WD’s new Black AN1500 drive has been designed to cater for the needs of gamers/enthusiasts who are wanting a drive with PCIe Gen 4 levels of performance but are using a motherboard with only PCIe 3.0 architecture. There are three capacities of AN1500 currently available; 1TB, 2TB and the flagship 4TB drive.
To try and achieve their goal, WD has gone down the AIC (add-in-card) route. Sitting under the AN1500’s aluminium top cover is a pair of WD’s PC SN730 NVMe (96-Layer 3D TLC NAND) SSDs which are built into a RAID 0 hardware array, which is looked after by a Marvell 88NR2241 RAID controller. The drive uses a PCIe 3.0 x8 interface so it goes without saying that to get the full benefit of the AN1500 you need to make sure you have a PCIe 3.0 slot with 8 PCIe lanes free.
The drive has aluminium covers for both sides of the PCB to act as heatsinks, as with two fast NVMe SSDs and a RAID controller things can get rather toasty when the drive is being pushed.
WD quote Sequential read/write figures for the 2TB drive as up to 6,500MB/s and up to 4,100MB/s respectively. Incidentally, they are the same speeds for the 1TB and 4TB drives as well. Using the ATTO benchmarking tool (ver 4) we couldn’t get to the maximum official rating, the tested drive producing a figure of 5,970MB/s. We got a bit closer with our own Sequential read test at 6,124MB/s. However, when tested with CrystalDiskMark 7 Peak Performance profile we could indeed confirm that official figure with a test result of 6,860MB/s. As for Sequential writes, we could confirm the official figure with all our tests. 4,526MB/s in CrystalDiskMark 7 Peak Performance, 4,550MB/s in ATTO and 4,431MB/s in our own tests.
The 2TB AN1500 is officially rated as up to 780,000 IOPS for random reads and up to 700,000 IOPS for random writes. We couldn’t get close to these figures with our 4-threaded tests. The best read figure we saw was 421,556 IOPS (QD32) while the best write figure came at QD16 at 347,126 IOPS. We did a quick test using 8 threads at a QD of 32 and still came up short at 602,422 IOPS for reads and 532,202 IOPS for writes.
As with so many other bits of hardware these days, the AN1500 comes with RGB lighting. The lighting system uses 16 LEDs that sit behind a diffused cover that runs the whole length of the top of the drive and one side. The system is controlled by a page of WD’s very good SSD Dashboard (version 3.1.25 supports the AN1500) drive management software. There are 13 basic pattern effects with options to fettle about with colour choice for most of them. The system is also compatible with MSI’s Mystic Light Sync, Asus’ Aura Sync and Gigabyte’s RGB Fusion systems.

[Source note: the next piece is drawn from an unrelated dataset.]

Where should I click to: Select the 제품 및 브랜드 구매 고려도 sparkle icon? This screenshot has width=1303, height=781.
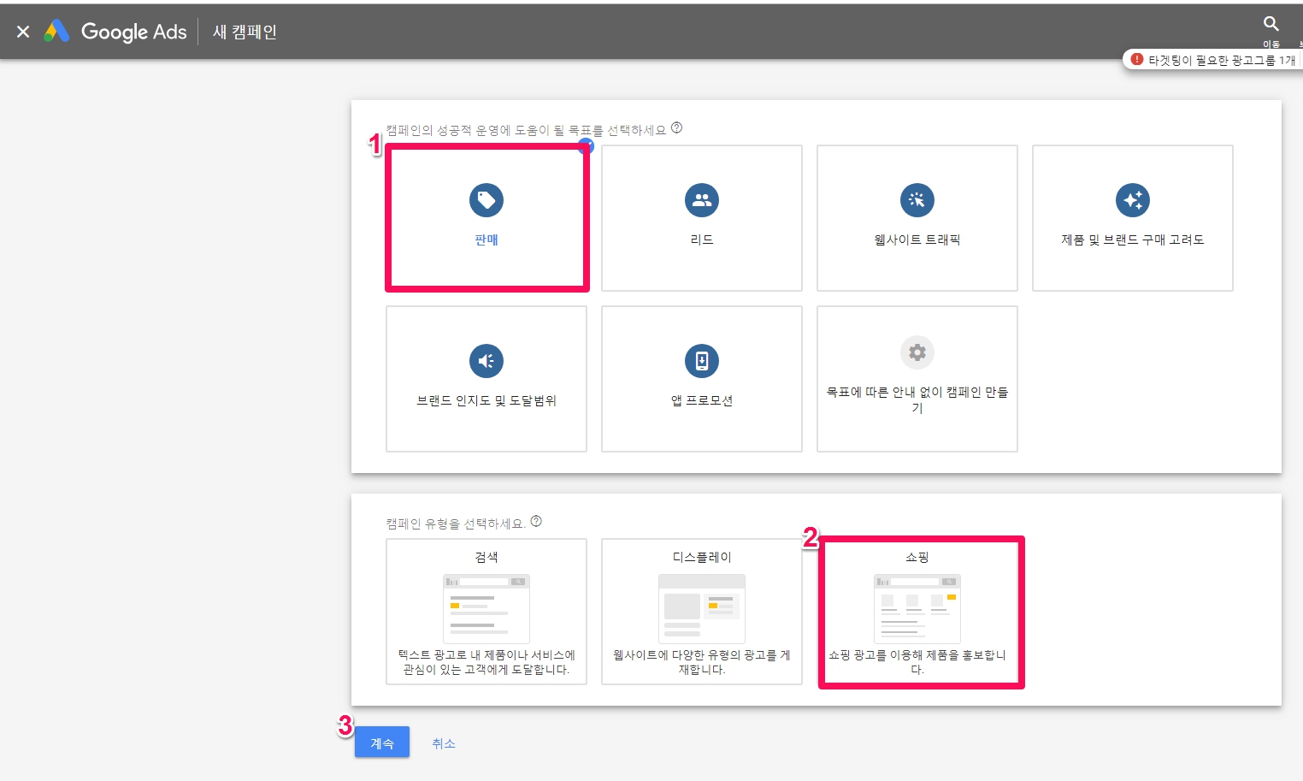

We found the 2TB WD AN1500 on Span.com for £568.80 (inc VAT) HERE
- Overall performance.
- WD SSD Dashboard software.
- 5-year warranty.
- Needs 8 PCIe lanes for full performance.
- Couldn’t match official 4K figures under testing.
- Power consumption.
KitGuru says: WD’s AN1500 delivers near PCIe 4.0 type performance for those people who are using PCIe 3.0 based systems and it comes in some useful capacities but it carries a hefty price tag.